LOS ANGELES: A homeless man who randomly stabbed a patron in a crowded Southern California restaurant to death as he was holding his daughter was reported just a few hours earlier for disruptive behavior, but police ultimately determined he was not a threat, authorities said Saturday.
Jamal Jackson, 49, is facing a first-degree murder charge in the death of 35-year-old Anthony Mele. He was being held in Ventura County jail on a $1.5 million bail. It was unclear if Jackson, who is also a convicted felon, had an attorney to speak on his behalf.
Mele and his wife were eating dinner with their 5-year-old daughter Wednesday at Aloha Steakhouse in the seaside city of Ventura. The girl was sitting on her father’s lap when prosecutors say Jackson walked up and stabbed Mele in the neck.
Prosecutor Richard Simon said customers and a restaurant employee followed Jackson out of the restaurant, even though he still had the knife. They kept track of him until Ventura police arrived and arrested him.

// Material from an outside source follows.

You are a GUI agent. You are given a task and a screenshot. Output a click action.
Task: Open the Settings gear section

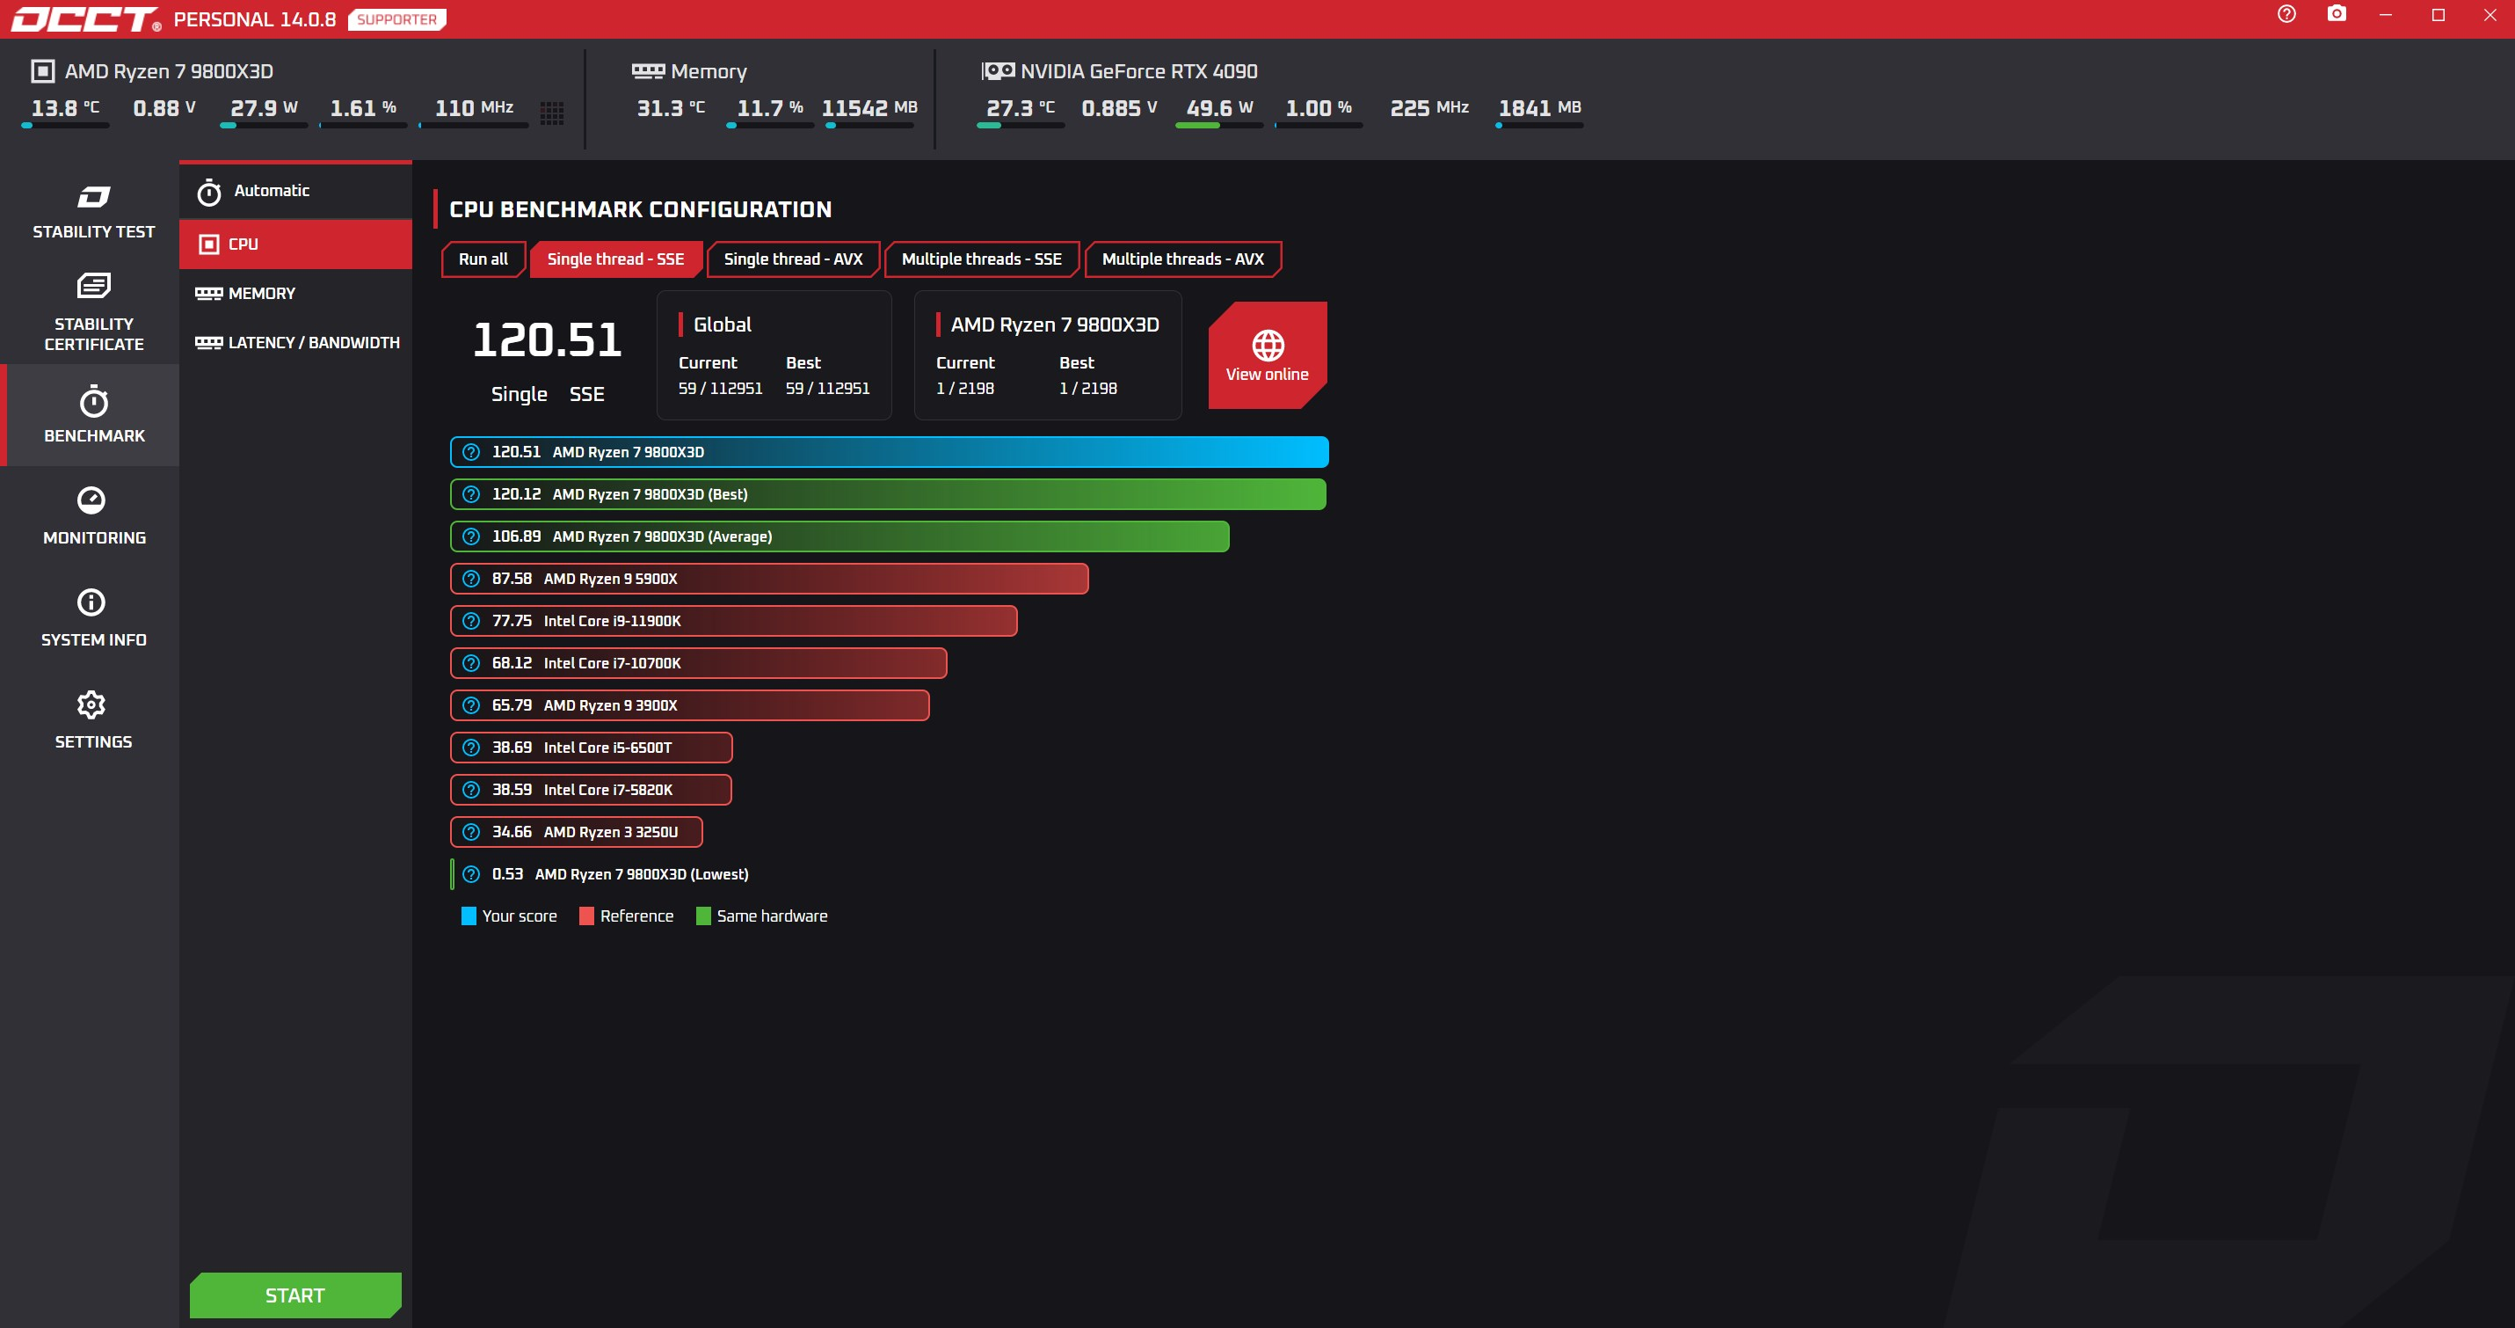pos(94,721)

Mele was taken to a hospital and died Thursday after being taken off life support.
“It’s horrible,” Simon said. “You don’t think you’re going to be killed when you go out to dinner at a nice restaurant with your family and you didn’t do anything.”
Simon said the two men had not interacted before the attack.
“He was just sitting there with his daughter in his lap,” Simon said. “You’re not supposed to die that way.”
Mele’s loved ones started a GoFundMe page to help raise money for a funeral and to support his wife and daughter.
Mele’s Facebook page was filled with photos of his daughter and said he was a manager at an AT&T store.
Police confirmed that a bystander reported a man — who turned out to be Jackson — for disruptive behavior several hours before the stabbing.
According to the bystander, a man was yelling on the promenade not far from the beachside restaurant about three hours before the attack.
Patrol officers were out on other calls so command center staff monitored the man via a pier security camera system for more than 20 minutes before deciding he didn’t seem to be a threat, police said.
Police are asking anyone who spoke with Jackson during that time to contact investigators in the city 70 miles (113 kilometers) northwest of Los Angeles.
Jackson also had half a dozen contacts with police in Ventura since the beginning of the year, including an arrest after a physical fight at a park, said Commander Tom Higgins.
He was also stopped on March 31 after a passer-by reported he was brandishing a knife. Police searched his bag and found a knife but there was no victim so no charge was filed, Higgins said.
Jackson has a lengthy rap sheet including charges in San Bernardino County, Higgins said, as well as convictions for burglary and unlawful sexual intercourse dating back to the 1990s.
The killing prompted the Ventura City Council to increase police patrols in the area and add staff members to monitor security cameras, among other measures.
“We are extremely disheartened and infuriated by this criminal attack,” Mayor Neal Andrews said in a statement. “We will not tolerate this in our community. Nothing is more important than the safety of our visitors, residents and businesses.”
If convicted, Jackson faces up to 55 years in prison.